TASK TO COMPLETE
Please rewrite every line of the records below as a numbered list, skipping blank lines and leaving the pictures out of the answer.

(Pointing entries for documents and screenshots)

• • • •

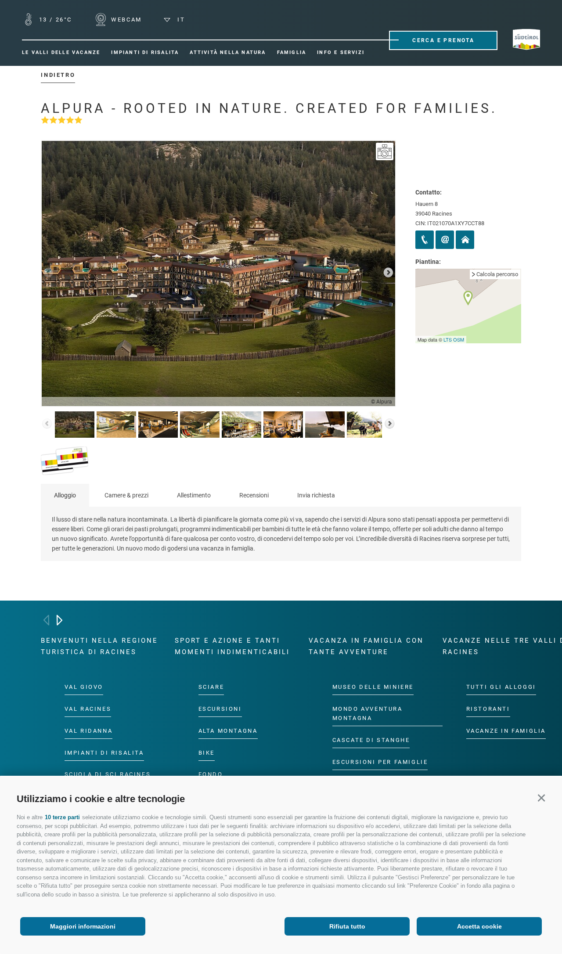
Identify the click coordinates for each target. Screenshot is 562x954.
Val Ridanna (89, 730)
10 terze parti (62, 817)
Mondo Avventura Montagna (367, 713)
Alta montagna (228, 730)
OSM (458, 339)
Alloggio (65, 495)
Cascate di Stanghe (371, 739)
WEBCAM (125, 19)
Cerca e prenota (443, 40)
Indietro (58, 75)
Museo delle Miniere (373, 687)
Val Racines (88, 708)
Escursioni (220, 708)
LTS (447, 339)
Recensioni (254, 495)
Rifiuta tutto (347, 926)
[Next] (59, 620)
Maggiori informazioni (82, 926)
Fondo (210, 774)
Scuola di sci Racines (108, 774)
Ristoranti (488, 708)
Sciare (211, 687)
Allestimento (194, 495)
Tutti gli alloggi (501, 687)
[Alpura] (384, 151)
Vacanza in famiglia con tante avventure (366, 646)
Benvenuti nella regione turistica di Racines (99, 646)
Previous (48, 273)
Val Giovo (84, 687)
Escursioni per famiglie (380, 761)
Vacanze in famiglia (506, 730)
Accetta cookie (479, 926)
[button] (541, 797)
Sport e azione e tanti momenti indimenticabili (232, 646)
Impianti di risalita (104, 752)
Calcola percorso (497, 274)
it (180, 19)
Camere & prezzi (126, 495)
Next (388, 273)
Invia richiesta (316, 495)
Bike (206, 752)
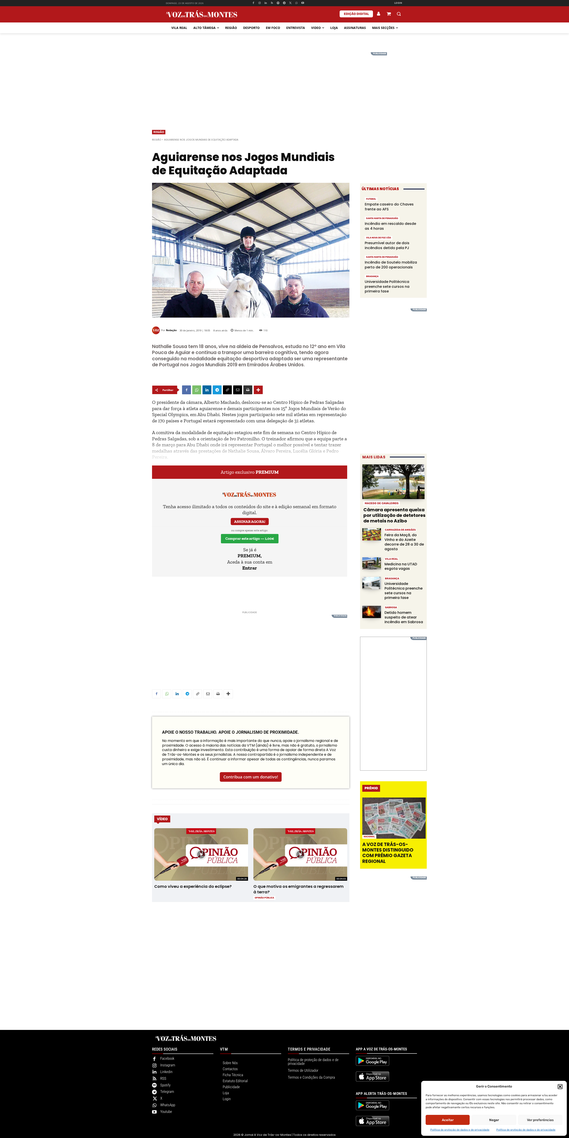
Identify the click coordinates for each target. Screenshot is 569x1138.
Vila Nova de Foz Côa (378, 237)
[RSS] (271, 3)
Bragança (372, 276)
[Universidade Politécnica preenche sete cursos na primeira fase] (371, 583)
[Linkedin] (265, 3)
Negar (494, 1120)
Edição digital (356, 14)
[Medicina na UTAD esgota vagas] (371, 563)
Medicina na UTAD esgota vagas (401, 566)
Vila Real (391, 559)
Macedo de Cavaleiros (382, 503)
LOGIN (398, 3)
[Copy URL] (227, 389)
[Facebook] (253, 3)
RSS (163, 1078)
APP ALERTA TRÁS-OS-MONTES (381, 1093)
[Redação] (156, 330)
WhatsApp (167, 1105)
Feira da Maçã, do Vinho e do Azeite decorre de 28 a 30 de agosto (404, 541)
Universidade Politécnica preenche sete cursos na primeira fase (387, 286)
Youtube (166, 1111)
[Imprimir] (247, 389)
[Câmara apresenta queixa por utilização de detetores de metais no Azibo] (393, 481)
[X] (290, 3)
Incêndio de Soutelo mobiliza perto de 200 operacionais (391, 265)
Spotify (165, 1085)
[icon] (388, 14)
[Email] (237, 389)
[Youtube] (302, 3)
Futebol (371, 199)
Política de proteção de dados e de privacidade (459, 1129)
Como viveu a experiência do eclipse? (193, 886)
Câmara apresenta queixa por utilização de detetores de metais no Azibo (394, 515)
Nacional (369, 836)
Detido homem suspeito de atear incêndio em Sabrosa (404, 617)
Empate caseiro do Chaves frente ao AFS (389, 207)
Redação (171, 330)
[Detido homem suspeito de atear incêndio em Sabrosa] (371, 612)
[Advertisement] (284, 83)
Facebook (167, 1058)
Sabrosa (391, 607)
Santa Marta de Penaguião (382, 218)
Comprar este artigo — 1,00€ (249, 538)
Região (158, 132)
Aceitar (448, 1120)
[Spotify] (278, 3)
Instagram (167, 1065)
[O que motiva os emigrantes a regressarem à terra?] (300, 854)
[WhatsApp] (296, 3)
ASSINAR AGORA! (249, 521)
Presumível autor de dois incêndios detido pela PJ (387, 245)
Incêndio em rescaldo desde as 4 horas (390, 226)
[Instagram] (259, 3)
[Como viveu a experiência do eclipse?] (201, 854)
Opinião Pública (264, 897)
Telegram (167, 1091)
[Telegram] (284, 3)
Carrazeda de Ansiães (400, 529)
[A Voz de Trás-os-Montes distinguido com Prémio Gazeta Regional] (394, 818)
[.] (379, 14)
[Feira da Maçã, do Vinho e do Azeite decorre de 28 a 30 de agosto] (371, 534)
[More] (258, 389)
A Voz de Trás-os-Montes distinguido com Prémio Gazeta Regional (387, 852)
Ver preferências (540, 1120)
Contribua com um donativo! (250, 776)
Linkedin (166, 1072)
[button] (560, 1086)
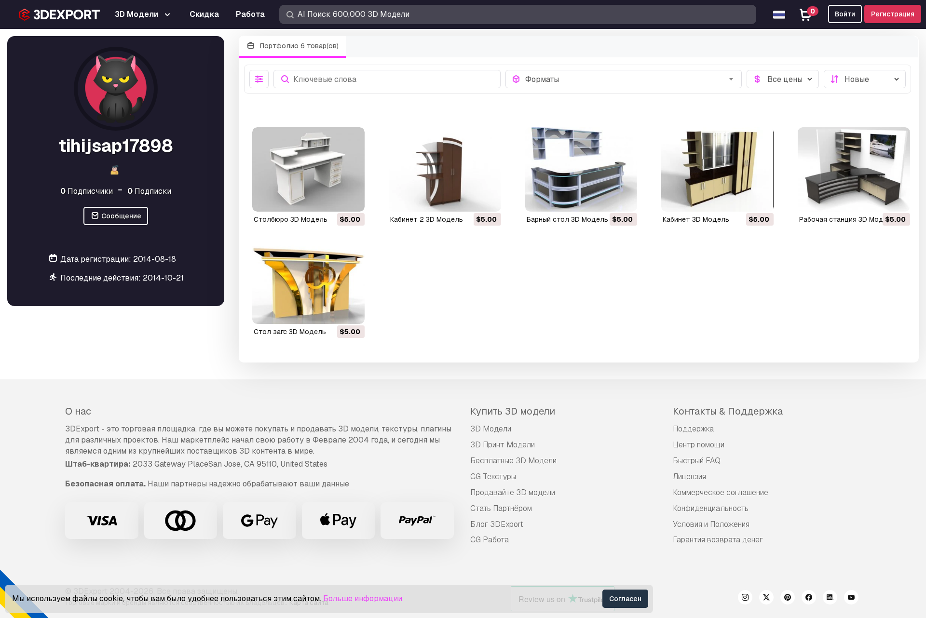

• • • •

SOLUTION TO THE EXERCISE
1. Identify the click coordinates for each target. Screenshot is 562x954.
2. Val Ridanna (89, 730)
3. 10 terze parti (62, 817)
4. Mondo Avventura Montagna (367, 713)
5. Alta montagna (228, 730)
6. OSM (458, 339)
7. Alloggio (65, 495)
8. Cascate di Stanghe (371, 739)
9. WEBCAM (125, 19)
10. Cerca e prenota (443, 40)
11. Indietro (58, 75)
12. Museo delle Miniere (373, 687)
13. Val Racines (88, 708)
14. Escursioni (220, 708)
15. LTS (447, 339)
16. Recensioni (254, 495)
17. Rifiuta tutto (347, 926)
18. [Next] (59, 620)
19. Maggiori informazioni (82, 926)
20. Fondo (210, 774)
21. Scuola di sci Racines (108, 774)
22. Ristoranti (488, 708)
23. Sciare (211, 687)
24. Allestimento (194, 495)
25. Tutti gli alloggi (501, 687)
26. [Alpura] (384, 151)
27. Vacanza in famiglia con tante avventure (366, 646)
28. Benvenuti nella regione turistica di Racines (99, 646)
29. Previous (48, 273)
30. Val Giovo (84, 687)
31. Escursioni per famiglie (380, 761)
32. Vacanze in famiglia (506, 730)
33. Accetta cookie (479, 926)
34. [button] (541, 797)
35. Sport e azione e tanti momenti indimenticabili (232, 646)
36. Impianti di risalita (104, 752)
37. Calcola percorso (497, 274)
38. it (180, 19)
39. Camere & prezzi (126, 495)
40. Next (388, 273)
41. Invia richiesta (316, 495)
42. Bike (206, 752)
43. Identify the click coordinates for each target. Screenshot is 569x1138.
44. Vila Nova de Foz Côa (378, 237)
45. [RSS] (271, 3)
46. Bragança (372, 276)
47. [Universidade Politécnica preenche sete cursos na primeira fase] (371, 583)
48. [Linkedin] (265, 3)
49. Negar (494, 1120)
50. Edição digital (356, 14)
51. [Medicina na UTAD esgota vagas] (371, 563)
52. Medicina na UTAD esgota vagas (401, 566)
53. Vila Real (391, 559)
54. Macedo de Cavaleiros (382, 503)
55. LOGIN (398, 3)
56. [Copy URL] (227, 389)
57. [Facebook] (253, 3)
58. RSS (163, 1078)
59. APP ALERTA TRÁS-OS-MONTES (381, 1093)
60. [Redação] (156, 330)
61. WhatsApp (167, 1105)
62. Feira da Maçã, do Vinho e do Azeite decorre de 28 a 30 de agosto (404, 541)
63. Universidade Politécnica preenche sete cursos na primeira fase (387, 286)
64. Youtube (166, 1111)
65. [Imprimir] (247, 389)
66. [Câmara apresenta queixa por utilização de detetores de metais no Azibo] (393, 481)
67. [X] (290, 3)
68. Incêndio de Soutelo mobiliza perto de 200 operacionais (391, 265)
69. Spotify (165, 1085)
70. [icon] (388, 14)
71. [Email] (237, 389)
72. [Youtube] (302, 3)
73. Futebol (371, 199)
74. Política de proteção de dados e de privacidade (459, 1129)
75. Como viveu a experiência do eclipse? (193, 886)
76. Câmara apresenta queixa por utilização de detetores de metais no Azibo (394, 515)
77. Nacional (369, 836)
78. Detido homem suspeito de atear incêndio em Sabrosa (404, 617)
79. Empate caseiro do Chaves frente ao AFS (389, 207)
80. Redação (171, 330)
81. [Detido homem suspeito de atear incêndio em Sabrosa] (371, 612)
82. [Advertisement] (284, 83)
83. Facebook (167, 1058)
84. Sabrosa (391, 607)
85. Santa Marta de Penaguião (382, 218)
86. Comprar este artigo — 1,00€ (249, 538)
87. Região (158, 132)
88. Aceitar (448, 1120)
89. [Spotify] (278, 3)
90. Instagram (167, 1065)
91. [O que motiva os emigrantes a regressarem à terra?] (300, 854)
92. [WhatsApp] (296, 3)
93. ASSINAR AGORA! (249, 521)
94. Presumível autor de dois incêndios detido pela PJ (387, 245)
95. Incêndio em rescaldo desde as 4 horas (390, 226)
96. [Instagram] (259, 3)
97. [Como viveu a experiência do eclipse?] (201, 854)
98. Opinião Pública (264, 897)
99. Telegram (167, 1091)
100. [Telegram] (284, 3)
101. Carrazeda de Ansiães (400, 529)
102. [A Voz de Trás-os-Montes distinguido com Prémio Gazeta Regional] (394, 818)
103. [.] (379, 14)
104. [Feira da Maçã, do Vinho e do Azeite decorre de 28 a 30 de agosto] (371, 534)
105. [More] (258, 389)
106. A Voz de Trás-os-Montes distinguido com Prémio Gazeta Regional (387, 852)
107. Ver preferências (540, 1120)
108. Contribua com um donativo! (250, 776)
109. Linkedin (166, 1072)
110. [button] (560, 1086)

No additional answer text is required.